I've also had the experience at work where I supervised someone I knew both in hobby spaces and at work, and they used different pronouns in the two spaces. I stuck with using the one I was introduced to them by in each space, but the coworkers started using their hobby-space pronoun for them, and then we started getting pressure from above to ask for official preferred pronouns, so I had to have an excruciatingly awkward discussion with this queer neurodivergent kid about how they did prefer the other pronoun but they also didn't want that on any official record anywhere yet and also didn't want to have to explain their whole partial-coming-out situation to everybody so could we just. not make it a thing.
But I don't think we're at that world yet for a long while where everybody will be okay with a nongendered default, and where it won't be seen as unwelcoming by some trans and nonbinary people too. And that's something we just have to sit with, uncomfortably.
I do think a company style standard to use they/them for anyone who doesn't list a pronoun, and a request that anyone who doesn't want to be they/them'd provide pronouns in their profile, is something you ought to be able to reasonably do, possibly without even mentioning nonbinary issues.
(And I would suggest getting rid of the 'state your pronouns out loud to the group' if there's any alternative at all. Fannish spaces are increasingly getting rid of that in favor of the option to list it on profiles or name badges. It lets people provide information if they want to without requiring them to be excruciatingly public about it.)
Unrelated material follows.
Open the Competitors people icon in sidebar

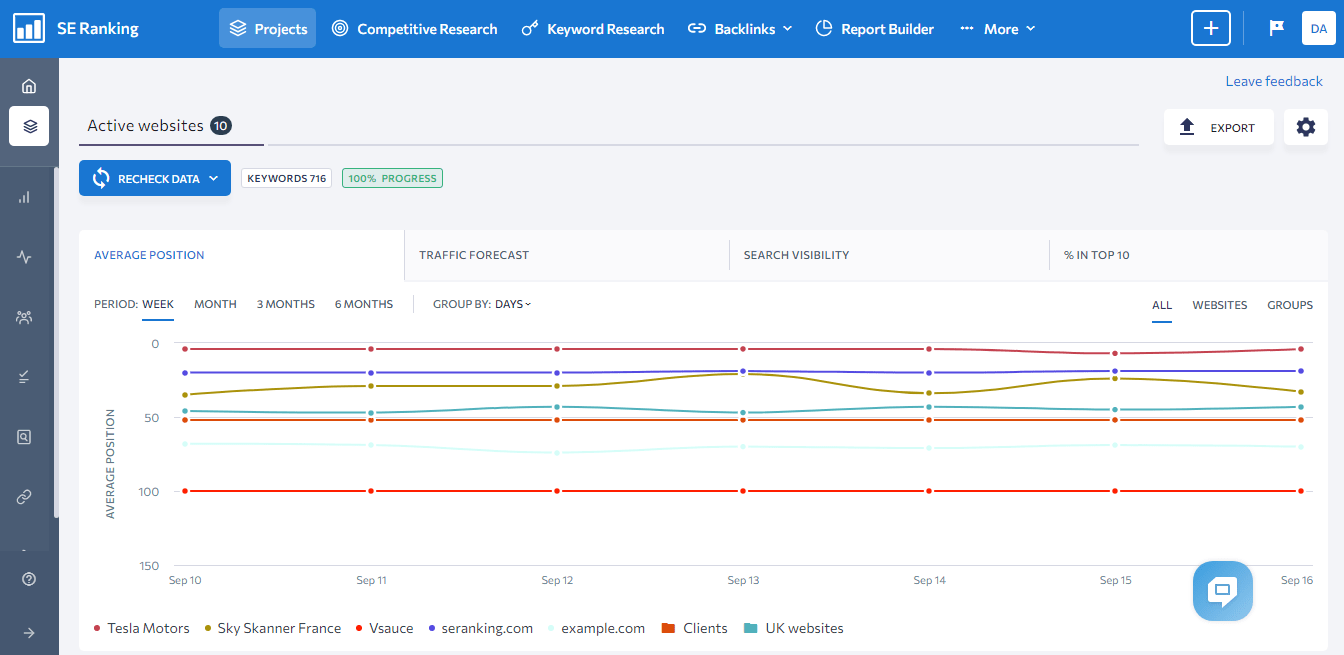pos(28,316)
ETA: I really like the metaphor about describing your mom in two words. Imagine being in a work meeting where everybody's two words were "love her" or "best friend" and you were the one person who didn't think you could honestly say that. That doesn't mean you don't want people to be able to proudly love their moms, it's just that it made the whole work meeting uncomfortable to you (pointlessly, because it's not like you're going to explain your mom issues at that point anyway, so all it did was make the diversity of mom feelings in the group *less* visible.)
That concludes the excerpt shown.